Turning an ordeal into a cause
Frédéric explains that they wanted to serve a cause, and that it was by watching a TED talk that they became aware of the absolute importance of girls’ education in the development of a country. The family thus decided to design a collaborative project to build a school in a region where girls lack access to education; in this case Burkina Faso. The idea they came up with is very simple, which is maybe why it worked so well: Frédéric, Estelle and Héloïse embarked on a world tour “powered by Facebook”. Thanks to their network of friends, friends of friends, and friends of friends of friends (and to a Facebook page that now has over 10,000 fans), they travelled around the world, staying overnight with people from their network, some of whom they had never met before. Whenever they did not have to spend the night at a hotel, they saved their hotel money to fund the construction of the Burkinabe school, which happened right during their trip. Frédéric, Estelle and Héloïse travelled between July 2011 and June 2012. They stayed with 52 different families, for a total of 209 nights, in 17 countries on 5 continents.
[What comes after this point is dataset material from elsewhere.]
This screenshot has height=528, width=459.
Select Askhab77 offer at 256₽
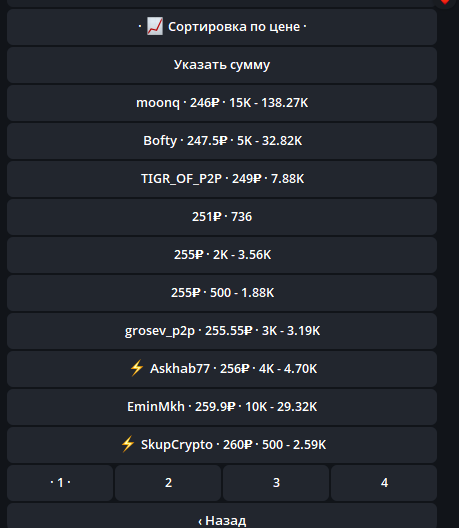pyautogui.click(x=222, y=369)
On top of their own personal savings, and thanks to the contributions of their friends, families and sponsors, they raised a total of €78,000. In June 2012, they were in Burkina Faso for the opening of the school, which now has 200 pupils: the first school year started there last October.
In her TEDx talk, Estelle explained that “We Like the World” had helped her turn her battle for her own little girl into a battle for the young girls of the world. Her husband says that the project was not a mere break in their lives, but the start of something else, something new, which will keep on going. In April 2013, a second edition of “We Like the World” will take Irene Meister, a friend of the couple – and a Danone employee! – around the world for a seven-month solidarity tour. This time, the money collected will help fund schooling for young girls in Angkor, Cambodia, where the school system has been profoundly damaged in the aftermath of the genocide. Frédéric explains that each night “saved” will fund two months of education for a young girl: the project focuses on girls aged 11 and over, because it is precisely at that age that parents choose to take them out of school and send them to sell postcards and souvenirs to the tourists. If they are able to complete their education, Frédéric says, these girls will be able to find qualified jobs earning good salaries, maybe in the tourism industry. (If you would like to help Irene and her project, please connect her with your friends through this page!)
Who knows, maybe this first adaptation of “We Like the World” will inspire others in the future? In the meantime, Frédéric says
one of the main things he learned from the project is to “never underestimate the inspirational power of your actions”:
one of the families with whom they stayed helped refurbish a school in Burma, another participated in the creation of a library for underprivileged children in New Delhi, and another set up a “fundraising race” in San Francisco with 400 school children which helped raise $800 for “We Like the World”. At down to Earth, we find the project inspiring because it demonstrates the power of social networks, and how technology can help accelerate projects that would be much more difficult to build without them. It is also proof that, when it comes to facing the challenges of the world – and girls’ and women’s empowerment is a major one – there are a myriad of solutions, and each person can find and even define the solution that suits them best. In the case of the Colas family, this project helped fulfil a real need in their lives. When committing makes you happy, it can become a really powerful thing. Let’s hope this story inspires others to find their own ways to deal with their hurt – and their desire to make a difference.